## YOUR ASSIGNMENT
Please give an exact copy of every line from the one holding "Image resolution: width=546" through the final line of the records below.
======== ENTRIES SHOWN
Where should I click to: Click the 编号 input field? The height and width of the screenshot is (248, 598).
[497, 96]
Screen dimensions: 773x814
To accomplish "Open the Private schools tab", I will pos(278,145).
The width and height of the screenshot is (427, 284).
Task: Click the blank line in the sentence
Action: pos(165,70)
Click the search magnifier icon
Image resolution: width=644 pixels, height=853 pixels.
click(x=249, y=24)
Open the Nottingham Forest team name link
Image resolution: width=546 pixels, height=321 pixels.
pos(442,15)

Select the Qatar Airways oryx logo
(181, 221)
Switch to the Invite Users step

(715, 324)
================
## FINISHED TASK
Image resolution: width=546 pixels, height=321 pixels.
pos(442,15)

Select the Qatar Airways oryx logo
(181, 221)
Switch to the Invite Users step

(715, 324)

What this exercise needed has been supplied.